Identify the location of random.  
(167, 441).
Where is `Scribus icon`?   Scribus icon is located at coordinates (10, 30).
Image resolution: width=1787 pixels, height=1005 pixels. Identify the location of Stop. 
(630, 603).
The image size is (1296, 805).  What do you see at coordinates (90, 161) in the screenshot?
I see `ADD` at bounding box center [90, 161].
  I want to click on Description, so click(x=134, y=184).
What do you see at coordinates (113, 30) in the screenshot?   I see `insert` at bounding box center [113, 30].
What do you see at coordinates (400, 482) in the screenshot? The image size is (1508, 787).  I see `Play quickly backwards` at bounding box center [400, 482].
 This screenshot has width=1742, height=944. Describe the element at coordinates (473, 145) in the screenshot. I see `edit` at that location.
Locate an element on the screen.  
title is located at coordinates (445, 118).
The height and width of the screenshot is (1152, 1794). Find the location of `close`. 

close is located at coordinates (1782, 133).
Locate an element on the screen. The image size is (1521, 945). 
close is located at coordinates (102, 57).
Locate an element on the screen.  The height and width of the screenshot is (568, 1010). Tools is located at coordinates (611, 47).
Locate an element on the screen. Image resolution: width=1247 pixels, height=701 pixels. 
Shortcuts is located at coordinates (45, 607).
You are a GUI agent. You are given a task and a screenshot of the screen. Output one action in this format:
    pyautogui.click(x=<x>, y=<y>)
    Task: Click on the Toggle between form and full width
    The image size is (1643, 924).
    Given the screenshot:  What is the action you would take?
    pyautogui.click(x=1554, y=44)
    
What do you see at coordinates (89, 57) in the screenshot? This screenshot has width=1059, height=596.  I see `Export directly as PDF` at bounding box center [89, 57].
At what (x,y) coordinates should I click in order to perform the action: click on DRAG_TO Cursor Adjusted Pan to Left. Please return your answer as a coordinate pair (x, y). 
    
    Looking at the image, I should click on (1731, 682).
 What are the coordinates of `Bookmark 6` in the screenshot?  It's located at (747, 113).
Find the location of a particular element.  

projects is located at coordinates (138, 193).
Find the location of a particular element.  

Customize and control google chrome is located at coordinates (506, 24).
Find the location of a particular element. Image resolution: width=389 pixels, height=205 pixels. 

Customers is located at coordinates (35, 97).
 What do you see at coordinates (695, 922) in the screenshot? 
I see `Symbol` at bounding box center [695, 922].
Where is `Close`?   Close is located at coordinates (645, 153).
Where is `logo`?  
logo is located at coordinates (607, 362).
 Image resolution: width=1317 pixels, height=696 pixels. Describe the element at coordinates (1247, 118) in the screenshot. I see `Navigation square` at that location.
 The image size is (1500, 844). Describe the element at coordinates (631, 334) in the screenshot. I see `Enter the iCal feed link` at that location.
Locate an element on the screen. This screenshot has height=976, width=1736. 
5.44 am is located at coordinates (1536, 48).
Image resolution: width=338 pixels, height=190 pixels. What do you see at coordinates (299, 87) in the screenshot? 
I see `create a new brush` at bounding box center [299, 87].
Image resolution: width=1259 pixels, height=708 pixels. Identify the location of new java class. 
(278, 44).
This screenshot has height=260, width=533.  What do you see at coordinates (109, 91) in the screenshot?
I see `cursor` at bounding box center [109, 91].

* * * *

* WHAT THE TASK ASKS
Switch "Identify the location of" to "Point out the position of" throughout the lines above and give them again with everything else unchanged.

* RESULT OF THE EXERCISE
Point out the position of random.  
(167, 441).
Where is `Scribus icon`?   Scribus icon is located at coordinates (10, 30).
Image resolution: width=1787 pixels, height=1005 pixels. Point out the position of Stop. 
(630, 603).
The image size is (1296, 805).  What do you see at coordinates (90, 161) in the screenshot?
I see `ADD` at bounding box center [90, 161].
  I want to click on Description, so click(x=134, y=184).
What do you see at coordinates (113, 30) in the screenshot?   I see `insert` at bounding box center [113, 30].
What do you see at coordinates (400, 482) in the screenshot? The image size is (1508, 787).  I see `Play quickly backwards` at bounding box center [400, 482].
 This screenshot has width=1742, height=944. Describe the element at coordinates (473, 145) in the screenshot. I see `edit` at that location.
Locate an element on the screen.  
title is located at coordinates (445, 118).
The height and width of the screenshot is (1152, 1794). Find the location of `close`. 

close is located at coordinates (1782, 133).
Locate an element on the screen. The image size is (1521, 945). 
close is located at coordinates (102, 57).
Locate an element on the screen.  The height and width of the screenshot is (568, 1010). Tools is located at coordinates (611, 47).
Locate an element on the screen. Image resolution: width=1247 pixels, height=701 pixels. 
Shortcuts is located at coordinates (45, 607).
You are a GUI agent. You are given a task and a screenshot of the screen. Output one action in this format:
    pyautogui.click(x=<x>, y=<y>)
    Task: Click on the Toggle between form and full width
    The image size is (1643, 924).
    Given the screenshot:  What is the action you would take?
    pyautogui.click(x=1554, y=44)
    
What do you see at coordinates (89, 57) in the screenshot? This screenshot has width=1059, height=596.  I see `Export directly as PDF` at bounding box center [89, 57].
At what (x,y) coordinates should I click in order to perform the action: click on DRAG_TO Cursor Adjusted Pan to Left. Please return your answer as a coordinate pair (x, y). 
    
    Looking at the image, I should click on (1731, 682).
 What are the coordinates of `Bookmark 6` in the screenshot?  It's located at (747, 113).
Find the location of a particular element.  

projects is located at coordinates (138, 193).
Find the location of a particular element.  

Customize and control google chrome is located at coordinates (506, 24).
Find the location of a particular element. Image resolution: width=389 pixels, height=205 pixels. 

Customers is located at coordinates (35, 97).
 What do you see at coordinates (695, 922) in the screenshot? 
I see `Symbol` at bounding box center [695, 922].
Where is `Close`?   Close is located at coordinates (645, 153).
Where is `logo`?  
logo is located at coordinates (607, 362).
 Image resolution: width=1317 pixels, height=696 pixels. Describe the element at coordinates (1247, 118) in the screenshot. I see `Navigation square` at that location.
 The image size is (1500, 844). Describe the element at coordinates (631, 334) in the screenshot. I see `Enter the iCal feed link` at that location.
Locate an element on the screen. This screenshot has height=976, width=1736. 
5.44 am is located at coordinates (1536, 48).
Image resolution: width=338 pixels, height=190 pixels. What do you see at coordinates (299, 87) in the screenshot? 
I see `create a new brush` at bounding box center [299, 87].
Image resolution: width=1259 pixels, height=708 pixels. Point out the position of new java class. 
(278, 44).
This screenshot has height=260, width=533.  What do you see at coordinates (109, 91) in the screenshot?
I see `cursor` at bounding box center [109, 91].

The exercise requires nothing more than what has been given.